The USAID-sponsored Health Policy Plus (HP+) project has identified and helped governments promote innovative ways to mobilize domestic resources for family planning in pursuit of FP2020 and FP2030 targets. The range of strategies employed include advocating for increased country investments in family planning to accelerate socio-economic development, promoting matching contributions from federal and local governments, and leveraging partnerships through the Global Financing Facility to mobilize additional funds. Sustainability is a core concern of resource mobilization efforts. To secure long-term funding, improve responsiveness of services, and increase equitable access, HP+ has helped countries integrate their family planning programs into universal health coverage schemes and find ways to improve the choice of methods. In addition, performance-based reimbursement mechanisms that encourage better counseling are central to tackling method failure, side-effects, and health concerns as a reason for discontinuation. Nevertheless, the public sector response will not be enough, and countries will need to increasingly rely on the private sector to deliver low-cost responsive family planning services, which can help reduce discontinuation.
HP + has increasingly pushed thinking on how to improve coordinated public and private efforts to deliver equitable family planning services. Attention is being placed on extending blended financing mechanisms whereby public and philanthropic funds are used to make private sector investments in family planning more attractive. In addition, private sector market shaping through well-established regulatory frameworks and fiscal incentives can help respond to gaps in service provision for women and couples that can afford to pay privately, thus better targeting scarce public resources to improve quality service and method choice to prevent contraceptive discontinuation among those less well-off.
We urgently need to better understand pathways on how fair and efficient health financing can help tackle contraceptive discontinuation.
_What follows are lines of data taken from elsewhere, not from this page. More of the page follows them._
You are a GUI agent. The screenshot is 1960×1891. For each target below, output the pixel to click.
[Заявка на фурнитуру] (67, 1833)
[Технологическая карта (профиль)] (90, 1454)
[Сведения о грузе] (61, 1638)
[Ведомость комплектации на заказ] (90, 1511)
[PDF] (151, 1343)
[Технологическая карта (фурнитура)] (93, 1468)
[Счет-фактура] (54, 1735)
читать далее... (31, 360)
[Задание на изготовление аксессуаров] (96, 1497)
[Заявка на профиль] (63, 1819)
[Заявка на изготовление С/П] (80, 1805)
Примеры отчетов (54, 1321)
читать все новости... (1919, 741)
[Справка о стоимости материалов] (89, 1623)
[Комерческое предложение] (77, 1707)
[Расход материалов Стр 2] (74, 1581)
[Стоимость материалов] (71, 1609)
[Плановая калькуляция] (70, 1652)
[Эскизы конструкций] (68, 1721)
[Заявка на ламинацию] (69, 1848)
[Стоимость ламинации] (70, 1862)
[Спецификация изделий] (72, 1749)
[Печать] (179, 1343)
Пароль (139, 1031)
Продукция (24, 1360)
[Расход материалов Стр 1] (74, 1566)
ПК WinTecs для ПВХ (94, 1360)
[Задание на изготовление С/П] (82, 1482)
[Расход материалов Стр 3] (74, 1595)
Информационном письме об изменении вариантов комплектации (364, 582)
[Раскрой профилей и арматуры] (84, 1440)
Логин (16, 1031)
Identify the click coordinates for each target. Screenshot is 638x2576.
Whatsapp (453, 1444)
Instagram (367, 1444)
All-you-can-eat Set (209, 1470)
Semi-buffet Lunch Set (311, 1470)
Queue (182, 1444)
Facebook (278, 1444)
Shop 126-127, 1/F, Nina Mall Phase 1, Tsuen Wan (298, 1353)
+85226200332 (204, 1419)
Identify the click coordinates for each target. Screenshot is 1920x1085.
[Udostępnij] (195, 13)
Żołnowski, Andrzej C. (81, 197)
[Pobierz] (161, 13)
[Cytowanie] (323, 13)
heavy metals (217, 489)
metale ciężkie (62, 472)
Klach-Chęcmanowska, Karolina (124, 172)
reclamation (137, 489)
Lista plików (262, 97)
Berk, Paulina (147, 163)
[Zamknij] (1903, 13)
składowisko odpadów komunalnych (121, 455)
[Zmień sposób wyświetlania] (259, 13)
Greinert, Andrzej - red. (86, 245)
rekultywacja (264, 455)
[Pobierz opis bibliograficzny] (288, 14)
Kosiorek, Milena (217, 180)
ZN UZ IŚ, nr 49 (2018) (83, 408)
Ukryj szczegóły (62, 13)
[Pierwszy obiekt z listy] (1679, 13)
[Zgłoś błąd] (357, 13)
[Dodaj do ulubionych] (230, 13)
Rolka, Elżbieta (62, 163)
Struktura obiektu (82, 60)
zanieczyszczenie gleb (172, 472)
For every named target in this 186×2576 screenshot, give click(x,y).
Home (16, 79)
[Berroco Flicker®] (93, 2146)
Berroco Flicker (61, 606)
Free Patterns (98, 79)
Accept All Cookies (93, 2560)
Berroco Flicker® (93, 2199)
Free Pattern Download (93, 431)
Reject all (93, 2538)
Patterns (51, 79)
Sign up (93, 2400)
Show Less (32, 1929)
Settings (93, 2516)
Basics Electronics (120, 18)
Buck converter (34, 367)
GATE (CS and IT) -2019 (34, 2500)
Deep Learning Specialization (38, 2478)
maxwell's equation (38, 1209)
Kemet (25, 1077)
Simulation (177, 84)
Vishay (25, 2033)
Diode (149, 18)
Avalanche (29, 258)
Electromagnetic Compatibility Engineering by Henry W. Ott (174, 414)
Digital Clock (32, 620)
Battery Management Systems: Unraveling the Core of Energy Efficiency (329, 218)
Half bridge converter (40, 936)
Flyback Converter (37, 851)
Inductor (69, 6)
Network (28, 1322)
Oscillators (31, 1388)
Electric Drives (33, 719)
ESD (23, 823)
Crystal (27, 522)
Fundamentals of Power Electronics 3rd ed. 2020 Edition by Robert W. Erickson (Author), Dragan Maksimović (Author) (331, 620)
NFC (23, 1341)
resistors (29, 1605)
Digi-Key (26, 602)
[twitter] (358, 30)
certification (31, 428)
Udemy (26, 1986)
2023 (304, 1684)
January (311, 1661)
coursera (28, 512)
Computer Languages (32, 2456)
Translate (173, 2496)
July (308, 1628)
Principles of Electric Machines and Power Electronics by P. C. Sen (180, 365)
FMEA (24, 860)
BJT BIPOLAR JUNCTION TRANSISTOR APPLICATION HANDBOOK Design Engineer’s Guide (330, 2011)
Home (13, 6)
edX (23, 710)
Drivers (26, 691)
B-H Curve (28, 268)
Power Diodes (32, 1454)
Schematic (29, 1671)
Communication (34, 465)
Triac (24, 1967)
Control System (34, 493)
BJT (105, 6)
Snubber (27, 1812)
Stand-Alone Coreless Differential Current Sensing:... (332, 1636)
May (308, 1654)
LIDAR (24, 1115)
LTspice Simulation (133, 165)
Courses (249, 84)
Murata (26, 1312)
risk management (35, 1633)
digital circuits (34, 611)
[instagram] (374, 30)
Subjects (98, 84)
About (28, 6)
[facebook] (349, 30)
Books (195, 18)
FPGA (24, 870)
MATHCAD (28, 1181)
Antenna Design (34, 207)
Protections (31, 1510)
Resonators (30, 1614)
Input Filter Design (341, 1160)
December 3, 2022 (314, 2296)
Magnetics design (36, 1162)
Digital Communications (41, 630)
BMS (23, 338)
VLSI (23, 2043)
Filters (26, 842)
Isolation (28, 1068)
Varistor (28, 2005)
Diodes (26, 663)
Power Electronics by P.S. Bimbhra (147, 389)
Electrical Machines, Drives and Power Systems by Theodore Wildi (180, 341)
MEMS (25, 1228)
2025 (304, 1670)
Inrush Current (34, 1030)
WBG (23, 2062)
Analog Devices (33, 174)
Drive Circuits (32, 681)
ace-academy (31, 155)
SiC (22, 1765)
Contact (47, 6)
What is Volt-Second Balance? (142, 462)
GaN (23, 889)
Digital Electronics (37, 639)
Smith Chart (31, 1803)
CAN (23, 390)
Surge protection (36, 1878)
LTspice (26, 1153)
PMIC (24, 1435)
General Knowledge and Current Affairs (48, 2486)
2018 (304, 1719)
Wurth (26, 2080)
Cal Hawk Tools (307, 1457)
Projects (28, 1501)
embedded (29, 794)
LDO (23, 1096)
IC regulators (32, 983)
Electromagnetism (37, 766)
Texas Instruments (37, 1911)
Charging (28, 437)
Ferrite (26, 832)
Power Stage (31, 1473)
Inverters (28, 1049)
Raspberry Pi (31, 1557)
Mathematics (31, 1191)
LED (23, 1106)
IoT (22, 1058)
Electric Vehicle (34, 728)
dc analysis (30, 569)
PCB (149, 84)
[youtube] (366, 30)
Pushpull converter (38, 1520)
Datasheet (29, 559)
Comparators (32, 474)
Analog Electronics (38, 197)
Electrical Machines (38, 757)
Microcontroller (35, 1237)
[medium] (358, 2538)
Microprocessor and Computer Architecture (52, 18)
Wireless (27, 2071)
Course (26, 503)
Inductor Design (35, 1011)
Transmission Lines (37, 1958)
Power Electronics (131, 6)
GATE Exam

While in the next few years the focus might be on how to weather macroeconomic instability to maintain family planning financing levels and sustain gains in modern contraceptive prevalence rate, the longer-term focus on adequate financing for program efforts — especially commodities — will remain a priority and is key to reducing discontinuation as we approach the 2030 deadline for the SDGs agenda.
Palladium’s Paul Abonyo is a health finance officer for the USAID-funded Health Policy Plus (HP+) project based in Kenya. Atamandike Chingwanda, also with Palladium and working on HP+, is a health economist based in Malawi. Eduardo Gonzalez-Pier is a health economist and senior technical director for health financing at Palladium and is based in Washington DC.